■ Problems to solve
A: Answer these from the text:
(i) Why did the boy at the doorway want to speak with the student?
(ii) What happened as the boy turned and walked away?
(iii) What did the SEAL officer quietly say in reply to the claim about 20 ways to kill someone?
B: Reproduce the text from "One more story." up to and including "broke a heart.".

■ Text segment
···
One more story. Three or four years later I was standing at the doorway greeting students at the start of class when a boy walked up who I didn't know. Very nice good looking dude who stopped and politely asked if he could speak with Melinda Lou, not her real name, because he wanted to ask her to the prom. I said sure and called Malinda Lou to the doorway. I thought she would walk into the hallway but no. She stood in the doorway with me in the middle and he popped the question. I could see myself giving him a congratulatory fist bump as she said yes but no. She came right out and said no without preface or compassion. I thought he would start crying. I felt about as bad and wished the day was over. He turned and slowly walked away and the bell rang. I walked in and she was sitting in her seat with no emotion that might be expected of someone who just broke a heart.
 
@cb7893 comments popped a memory up from my own “shopping” past. I once dated a mid-grade SEAL officer back in the 20th c. He would invariably make JOs nervous; he was a physically impressive guy who radiated presence. One babbled something like “I hear you guys know 20 ways to kill someone.” My friend, with a completely impassive face and flat eyes, quietly said, “Pick a number.”
···
■ Information given
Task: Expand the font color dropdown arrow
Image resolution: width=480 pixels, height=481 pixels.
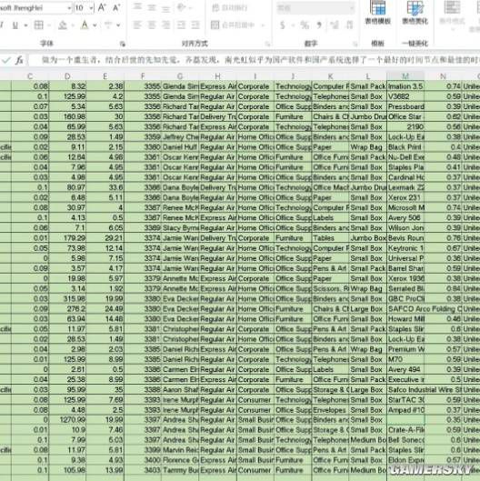Action: 95,25
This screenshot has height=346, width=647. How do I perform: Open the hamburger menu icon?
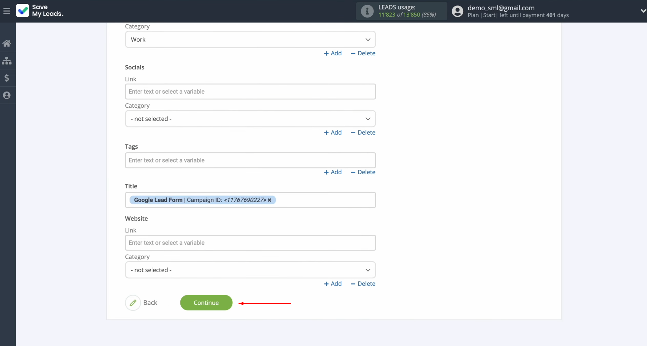[x=6, y=11]
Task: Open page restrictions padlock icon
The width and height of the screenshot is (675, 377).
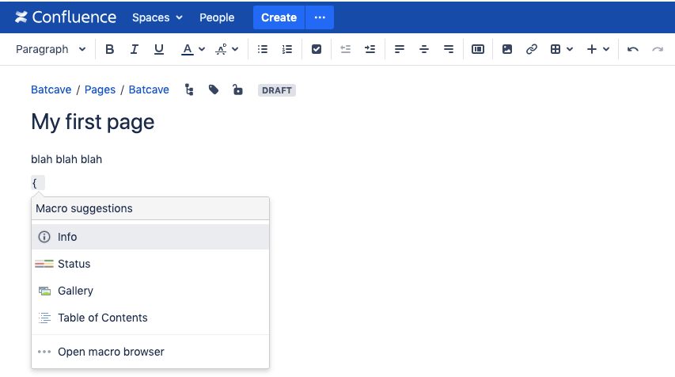Action: coord(237,90)
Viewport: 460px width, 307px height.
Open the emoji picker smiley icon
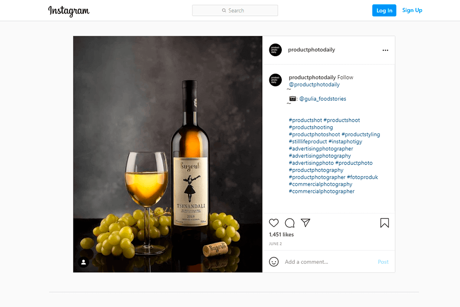pyautogui.click(x=274, y=262)
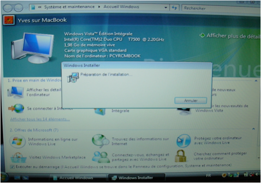Open Afficher tous les 14 éléments link
Screen dimensions: 261x183
40,119
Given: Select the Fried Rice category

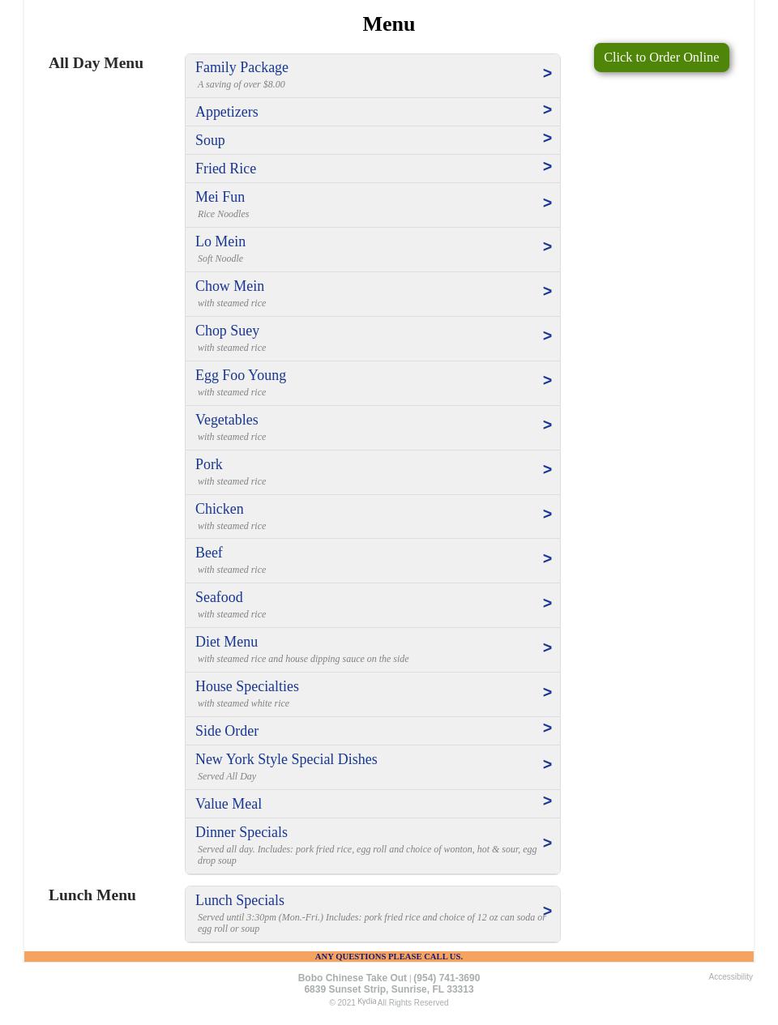Looking at the screenshot, I should 225,169.
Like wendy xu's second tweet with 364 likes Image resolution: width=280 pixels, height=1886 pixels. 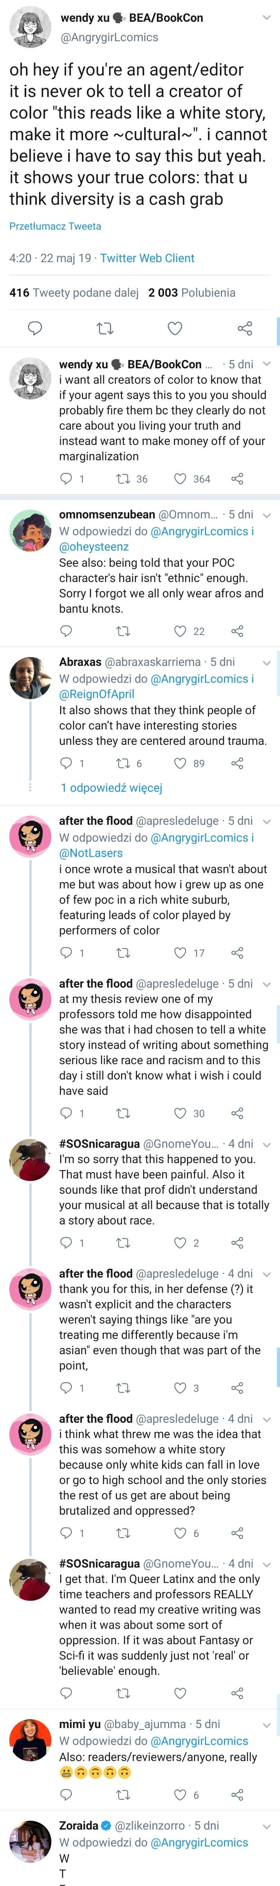(x=180, y=479)
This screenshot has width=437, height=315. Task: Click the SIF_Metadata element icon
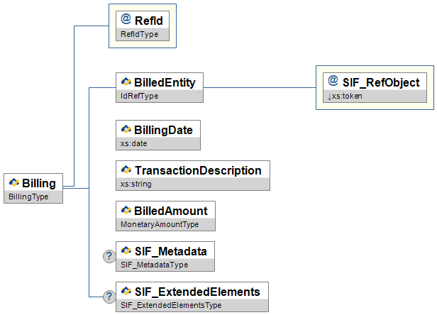(x=126, y=250)
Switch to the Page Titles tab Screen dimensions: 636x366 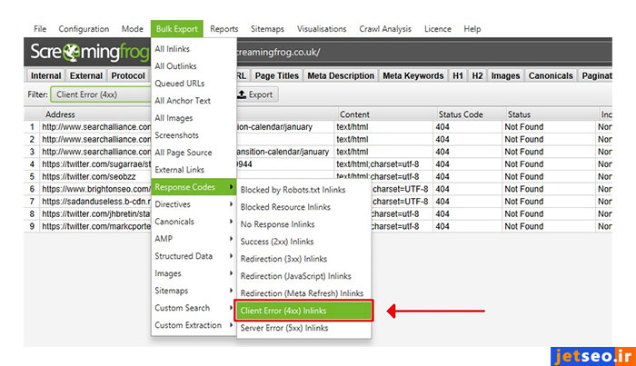(x=274, y=75)
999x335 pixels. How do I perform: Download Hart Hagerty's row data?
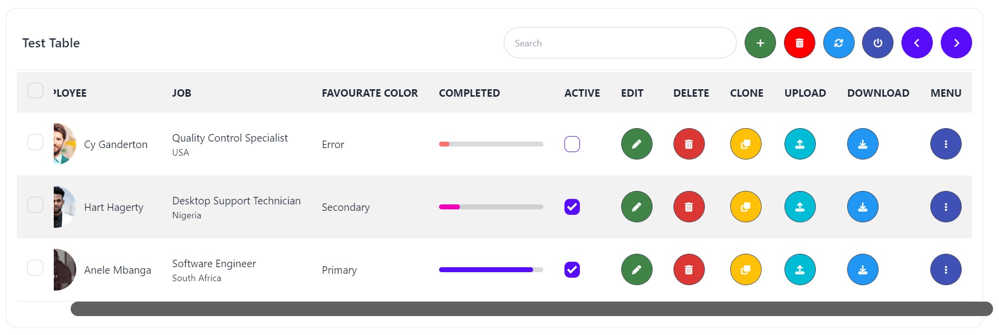click(863, 207)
···
■ Responses in order
A:
(i) He wanted to ask her to the prom.
(ii) The bell rang.
(iii) "Pick a number."

B:
One more story. Three or four years later I was standing at the doorway greeting students at the start of class when a boy walked up who I didn't know. Very nice good looking dude who stopped and politely asked if he could speak with Melinda Lou, not her real name, because he wanted to ask her to the prom. I said sure and called Malinda Lou to the doorway. I thought she would walk into the hallway but no. She stood in the doorway with me in the middle and he popped the question. I could see myself giving him a congratulatory fist bump as she said yes but no. She came right out and said no without preface or compassion. I thought he would start crying. I felt about as bad and wished the day was over. He turned and slowly walked away and the bell rang. I walked in and she was sitting in her seat with no emotion that might be expected of someone who just broke a heart.